#### [PROBLEM REQUIREMENTS]
Please copy out, word for word, the lines starting at the one that contains "This screenshot has width=462, height=401." and ending at the one that contains "Looking at the image, I should click on (135, 230).", including both of those.
----
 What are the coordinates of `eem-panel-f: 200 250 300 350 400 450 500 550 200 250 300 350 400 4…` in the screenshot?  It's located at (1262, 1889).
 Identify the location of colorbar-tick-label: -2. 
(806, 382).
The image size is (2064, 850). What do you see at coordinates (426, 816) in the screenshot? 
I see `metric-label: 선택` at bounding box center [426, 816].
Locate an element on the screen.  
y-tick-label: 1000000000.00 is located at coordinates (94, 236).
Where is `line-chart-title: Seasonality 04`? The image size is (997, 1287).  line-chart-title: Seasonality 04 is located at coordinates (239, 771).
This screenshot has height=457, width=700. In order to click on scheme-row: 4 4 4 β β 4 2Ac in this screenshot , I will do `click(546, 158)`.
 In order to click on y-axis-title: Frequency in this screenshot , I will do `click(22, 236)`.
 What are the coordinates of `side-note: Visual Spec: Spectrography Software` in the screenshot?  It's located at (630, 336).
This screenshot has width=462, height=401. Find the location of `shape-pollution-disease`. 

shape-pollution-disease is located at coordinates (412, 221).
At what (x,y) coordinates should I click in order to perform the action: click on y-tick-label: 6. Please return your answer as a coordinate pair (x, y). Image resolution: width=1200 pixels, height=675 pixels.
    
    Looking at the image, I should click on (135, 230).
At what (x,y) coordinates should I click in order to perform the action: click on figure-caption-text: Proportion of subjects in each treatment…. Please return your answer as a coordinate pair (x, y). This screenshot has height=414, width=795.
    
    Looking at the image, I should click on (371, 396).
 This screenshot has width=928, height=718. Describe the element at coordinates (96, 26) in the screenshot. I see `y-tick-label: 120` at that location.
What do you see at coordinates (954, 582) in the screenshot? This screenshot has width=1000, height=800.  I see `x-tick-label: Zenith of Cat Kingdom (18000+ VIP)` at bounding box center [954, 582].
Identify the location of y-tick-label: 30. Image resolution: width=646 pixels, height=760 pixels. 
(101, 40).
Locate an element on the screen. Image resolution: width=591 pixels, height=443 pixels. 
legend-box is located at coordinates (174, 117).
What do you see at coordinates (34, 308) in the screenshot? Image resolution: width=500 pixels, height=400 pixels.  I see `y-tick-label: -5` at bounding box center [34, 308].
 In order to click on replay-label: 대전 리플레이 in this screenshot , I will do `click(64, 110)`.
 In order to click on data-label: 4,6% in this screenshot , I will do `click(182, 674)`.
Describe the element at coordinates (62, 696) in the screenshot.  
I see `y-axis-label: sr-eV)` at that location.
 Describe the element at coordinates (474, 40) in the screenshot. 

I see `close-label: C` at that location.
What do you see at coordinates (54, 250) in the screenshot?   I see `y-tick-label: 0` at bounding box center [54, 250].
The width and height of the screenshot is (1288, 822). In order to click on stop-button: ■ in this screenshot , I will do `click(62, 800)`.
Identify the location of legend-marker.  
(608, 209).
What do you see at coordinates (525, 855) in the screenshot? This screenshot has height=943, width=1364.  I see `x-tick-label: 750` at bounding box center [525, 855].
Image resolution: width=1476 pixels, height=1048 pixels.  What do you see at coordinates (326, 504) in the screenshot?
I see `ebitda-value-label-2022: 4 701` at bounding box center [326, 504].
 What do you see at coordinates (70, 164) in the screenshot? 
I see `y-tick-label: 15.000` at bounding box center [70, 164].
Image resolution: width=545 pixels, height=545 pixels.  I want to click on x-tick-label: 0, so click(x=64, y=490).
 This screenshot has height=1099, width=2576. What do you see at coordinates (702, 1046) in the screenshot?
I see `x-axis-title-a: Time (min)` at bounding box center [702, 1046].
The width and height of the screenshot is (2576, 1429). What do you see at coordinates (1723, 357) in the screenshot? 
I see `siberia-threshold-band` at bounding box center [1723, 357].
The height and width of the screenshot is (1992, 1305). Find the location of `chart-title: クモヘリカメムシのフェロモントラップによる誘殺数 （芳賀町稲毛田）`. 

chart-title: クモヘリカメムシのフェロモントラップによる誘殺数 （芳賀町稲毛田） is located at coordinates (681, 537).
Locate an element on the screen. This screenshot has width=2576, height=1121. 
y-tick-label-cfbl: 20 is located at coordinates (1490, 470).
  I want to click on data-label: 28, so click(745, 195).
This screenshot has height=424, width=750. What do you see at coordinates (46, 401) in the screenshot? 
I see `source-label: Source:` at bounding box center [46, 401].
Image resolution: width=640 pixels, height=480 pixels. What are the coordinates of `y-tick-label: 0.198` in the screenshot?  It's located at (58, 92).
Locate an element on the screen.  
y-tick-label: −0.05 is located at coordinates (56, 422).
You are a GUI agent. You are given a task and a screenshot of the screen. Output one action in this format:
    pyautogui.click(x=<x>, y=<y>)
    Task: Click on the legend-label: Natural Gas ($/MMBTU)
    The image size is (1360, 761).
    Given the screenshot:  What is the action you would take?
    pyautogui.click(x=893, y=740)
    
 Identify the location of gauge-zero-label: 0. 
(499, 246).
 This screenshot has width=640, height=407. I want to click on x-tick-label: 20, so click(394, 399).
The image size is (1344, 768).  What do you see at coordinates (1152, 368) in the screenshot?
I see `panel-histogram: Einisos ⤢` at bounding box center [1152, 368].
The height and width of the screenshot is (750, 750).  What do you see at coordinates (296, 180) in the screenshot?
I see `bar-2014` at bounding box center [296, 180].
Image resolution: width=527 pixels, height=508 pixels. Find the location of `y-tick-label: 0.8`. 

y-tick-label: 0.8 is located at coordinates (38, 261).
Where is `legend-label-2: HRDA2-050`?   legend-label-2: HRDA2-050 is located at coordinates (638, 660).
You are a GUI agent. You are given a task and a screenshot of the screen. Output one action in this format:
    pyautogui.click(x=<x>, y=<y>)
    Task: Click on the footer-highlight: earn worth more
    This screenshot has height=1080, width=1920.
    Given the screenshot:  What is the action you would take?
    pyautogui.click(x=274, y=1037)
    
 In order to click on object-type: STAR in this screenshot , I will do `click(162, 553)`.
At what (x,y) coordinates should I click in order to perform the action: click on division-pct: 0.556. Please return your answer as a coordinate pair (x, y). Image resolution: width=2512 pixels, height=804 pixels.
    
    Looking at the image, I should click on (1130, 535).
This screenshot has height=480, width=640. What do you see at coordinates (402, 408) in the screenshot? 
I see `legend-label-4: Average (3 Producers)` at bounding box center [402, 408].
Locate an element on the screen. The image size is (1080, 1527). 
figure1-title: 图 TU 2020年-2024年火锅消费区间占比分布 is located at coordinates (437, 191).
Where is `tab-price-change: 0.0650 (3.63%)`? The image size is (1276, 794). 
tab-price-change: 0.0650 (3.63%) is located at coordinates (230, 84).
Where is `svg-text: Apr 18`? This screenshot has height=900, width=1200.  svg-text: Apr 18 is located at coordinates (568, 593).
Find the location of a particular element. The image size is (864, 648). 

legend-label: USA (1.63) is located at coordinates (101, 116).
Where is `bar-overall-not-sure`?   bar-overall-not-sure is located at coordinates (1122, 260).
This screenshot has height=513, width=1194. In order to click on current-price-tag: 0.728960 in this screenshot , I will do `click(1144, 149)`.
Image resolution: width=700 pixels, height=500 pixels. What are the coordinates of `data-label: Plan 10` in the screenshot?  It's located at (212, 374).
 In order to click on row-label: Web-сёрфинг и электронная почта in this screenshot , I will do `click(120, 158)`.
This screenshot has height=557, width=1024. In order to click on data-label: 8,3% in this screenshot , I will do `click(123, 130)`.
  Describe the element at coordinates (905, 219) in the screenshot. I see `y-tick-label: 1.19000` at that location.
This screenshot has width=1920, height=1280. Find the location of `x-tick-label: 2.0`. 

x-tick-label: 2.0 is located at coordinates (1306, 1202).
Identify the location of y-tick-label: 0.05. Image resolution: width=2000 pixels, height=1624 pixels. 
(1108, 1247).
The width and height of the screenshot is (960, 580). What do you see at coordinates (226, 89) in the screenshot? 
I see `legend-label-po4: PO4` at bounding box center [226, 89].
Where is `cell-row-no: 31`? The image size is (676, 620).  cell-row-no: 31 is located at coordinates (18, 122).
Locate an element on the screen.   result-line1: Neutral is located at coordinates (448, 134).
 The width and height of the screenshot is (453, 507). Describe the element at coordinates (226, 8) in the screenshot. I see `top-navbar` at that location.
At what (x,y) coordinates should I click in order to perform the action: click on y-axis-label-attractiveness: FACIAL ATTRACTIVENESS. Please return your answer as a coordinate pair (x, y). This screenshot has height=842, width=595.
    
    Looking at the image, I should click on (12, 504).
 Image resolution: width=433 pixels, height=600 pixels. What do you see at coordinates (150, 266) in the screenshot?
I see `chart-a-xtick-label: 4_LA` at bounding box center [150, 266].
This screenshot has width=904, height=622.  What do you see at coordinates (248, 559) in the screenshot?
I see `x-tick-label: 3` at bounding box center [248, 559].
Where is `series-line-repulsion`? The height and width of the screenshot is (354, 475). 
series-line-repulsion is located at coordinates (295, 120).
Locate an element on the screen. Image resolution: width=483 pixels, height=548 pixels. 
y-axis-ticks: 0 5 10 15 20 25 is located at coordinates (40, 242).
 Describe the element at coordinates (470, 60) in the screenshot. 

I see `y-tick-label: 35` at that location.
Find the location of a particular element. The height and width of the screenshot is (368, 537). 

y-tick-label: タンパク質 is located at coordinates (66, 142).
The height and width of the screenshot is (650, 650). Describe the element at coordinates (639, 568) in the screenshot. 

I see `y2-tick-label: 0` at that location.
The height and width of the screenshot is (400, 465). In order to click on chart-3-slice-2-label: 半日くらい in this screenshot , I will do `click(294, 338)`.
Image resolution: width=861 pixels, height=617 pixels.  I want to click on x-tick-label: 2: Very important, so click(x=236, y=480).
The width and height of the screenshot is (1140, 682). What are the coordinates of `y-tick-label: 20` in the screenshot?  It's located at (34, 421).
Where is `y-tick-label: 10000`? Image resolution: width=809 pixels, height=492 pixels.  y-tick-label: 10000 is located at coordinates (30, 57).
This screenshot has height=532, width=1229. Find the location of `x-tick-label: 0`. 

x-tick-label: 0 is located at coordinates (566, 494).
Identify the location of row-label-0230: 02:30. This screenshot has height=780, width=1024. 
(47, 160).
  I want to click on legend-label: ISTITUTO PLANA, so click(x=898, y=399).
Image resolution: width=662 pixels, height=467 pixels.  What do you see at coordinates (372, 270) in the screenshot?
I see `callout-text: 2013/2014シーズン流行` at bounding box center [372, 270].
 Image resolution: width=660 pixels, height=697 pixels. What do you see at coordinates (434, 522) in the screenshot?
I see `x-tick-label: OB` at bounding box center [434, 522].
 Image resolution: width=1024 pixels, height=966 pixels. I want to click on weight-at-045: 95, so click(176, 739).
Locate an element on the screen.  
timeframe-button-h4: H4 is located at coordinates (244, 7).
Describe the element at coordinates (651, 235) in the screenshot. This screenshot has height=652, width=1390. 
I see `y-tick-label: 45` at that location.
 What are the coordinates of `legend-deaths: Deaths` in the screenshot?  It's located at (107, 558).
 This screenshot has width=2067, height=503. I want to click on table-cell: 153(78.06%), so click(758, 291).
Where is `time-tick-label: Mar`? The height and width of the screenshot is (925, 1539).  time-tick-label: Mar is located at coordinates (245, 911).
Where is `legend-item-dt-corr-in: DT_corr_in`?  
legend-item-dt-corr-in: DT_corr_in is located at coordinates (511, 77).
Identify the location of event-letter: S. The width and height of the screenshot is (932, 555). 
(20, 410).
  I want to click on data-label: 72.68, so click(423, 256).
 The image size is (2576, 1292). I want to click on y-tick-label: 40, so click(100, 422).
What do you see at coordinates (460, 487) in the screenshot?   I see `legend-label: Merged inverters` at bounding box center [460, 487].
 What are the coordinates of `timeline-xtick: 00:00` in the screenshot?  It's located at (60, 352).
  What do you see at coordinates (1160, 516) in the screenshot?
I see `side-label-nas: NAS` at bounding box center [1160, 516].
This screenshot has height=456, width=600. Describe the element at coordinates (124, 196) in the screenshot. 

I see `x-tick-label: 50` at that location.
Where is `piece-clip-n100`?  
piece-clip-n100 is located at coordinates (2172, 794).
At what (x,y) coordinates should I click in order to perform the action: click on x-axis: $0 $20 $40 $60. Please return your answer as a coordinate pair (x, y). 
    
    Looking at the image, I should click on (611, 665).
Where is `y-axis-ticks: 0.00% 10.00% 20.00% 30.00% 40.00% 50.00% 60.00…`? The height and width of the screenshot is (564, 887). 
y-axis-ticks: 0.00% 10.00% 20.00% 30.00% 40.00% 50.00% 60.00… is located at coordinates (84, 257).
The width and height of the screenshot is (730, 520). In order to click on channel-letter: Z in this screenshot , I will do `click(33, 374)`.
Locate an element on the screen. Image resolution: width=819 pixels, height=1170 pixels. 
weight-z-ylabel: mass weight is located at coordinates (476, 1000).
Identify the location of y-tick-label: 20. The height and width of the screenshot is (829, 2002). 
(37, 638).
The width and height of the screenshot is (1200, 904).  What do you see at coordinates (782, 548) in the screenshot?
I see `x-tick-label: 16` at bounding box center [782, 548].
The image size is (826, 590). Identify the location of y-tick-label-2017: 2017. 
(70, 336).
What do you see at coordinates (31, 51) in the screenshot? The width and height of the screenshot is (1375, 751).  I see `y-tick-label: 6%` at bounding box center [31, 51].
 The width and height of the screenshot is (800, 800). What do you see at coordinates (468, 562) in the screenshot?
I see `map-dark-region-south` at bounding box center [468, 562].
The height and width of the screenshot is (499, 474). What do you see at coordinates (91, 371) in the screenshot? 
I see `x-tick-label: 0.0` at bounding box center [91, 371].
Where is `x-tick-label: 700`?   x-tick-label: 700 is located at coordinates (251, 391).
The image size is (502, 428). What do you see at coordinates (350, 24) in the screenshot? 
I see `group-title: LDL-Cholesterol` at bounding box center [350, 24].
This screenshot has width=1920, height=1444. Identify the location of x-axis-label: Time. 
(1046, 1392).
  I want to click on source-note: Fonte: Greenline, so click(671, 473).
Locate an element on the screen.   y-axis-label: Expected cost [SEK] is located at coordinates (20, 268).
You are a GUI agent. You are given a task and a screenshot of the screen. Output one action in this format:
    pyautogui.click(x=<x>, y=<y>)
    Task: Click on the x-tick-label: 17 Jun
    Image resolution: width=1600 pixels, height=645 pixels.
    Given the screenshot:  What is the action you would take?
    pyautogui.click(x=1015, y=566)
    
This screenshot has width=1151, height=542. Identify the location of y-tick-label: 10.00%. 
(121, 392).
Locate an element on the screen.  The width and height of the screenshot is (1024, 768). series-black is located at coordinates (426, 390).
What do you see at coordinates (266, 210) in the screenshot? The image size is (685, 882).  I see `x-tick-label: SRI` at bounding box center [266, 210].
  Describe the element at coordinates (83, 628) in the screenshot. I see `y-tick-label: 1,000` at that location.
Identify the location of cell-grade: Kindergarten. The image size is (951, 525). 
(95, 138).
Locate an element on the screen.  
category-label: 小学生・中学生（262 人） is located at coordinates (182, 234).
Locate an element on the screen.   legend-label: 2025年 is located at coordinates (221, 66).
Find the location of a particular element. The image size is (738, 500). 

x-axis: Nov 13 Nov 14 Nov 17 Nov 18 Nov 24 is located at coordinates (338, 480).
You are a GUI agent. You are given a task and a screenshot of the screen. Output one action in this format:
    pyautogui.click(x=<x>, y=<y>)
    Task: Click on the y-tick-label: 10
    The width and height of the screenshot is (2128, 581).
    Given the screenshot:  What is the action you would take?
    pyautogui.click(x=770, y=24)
----
#### [WORKED SOLUTION]
This screenshot has width=462, height=401. Find the location of `shape-pollution-disease`. 

shape-pollution-disease is located at coordinates (412, 221).
At what (x,y) coordinates should I click in order to perform the action: click on y-tick-label: 6. Please return your answer as a coordinate pair (x, y). Image resolution: width=1200 pixels, height=675 pixels.
    
    Looking at the image, I should click on (135, 230).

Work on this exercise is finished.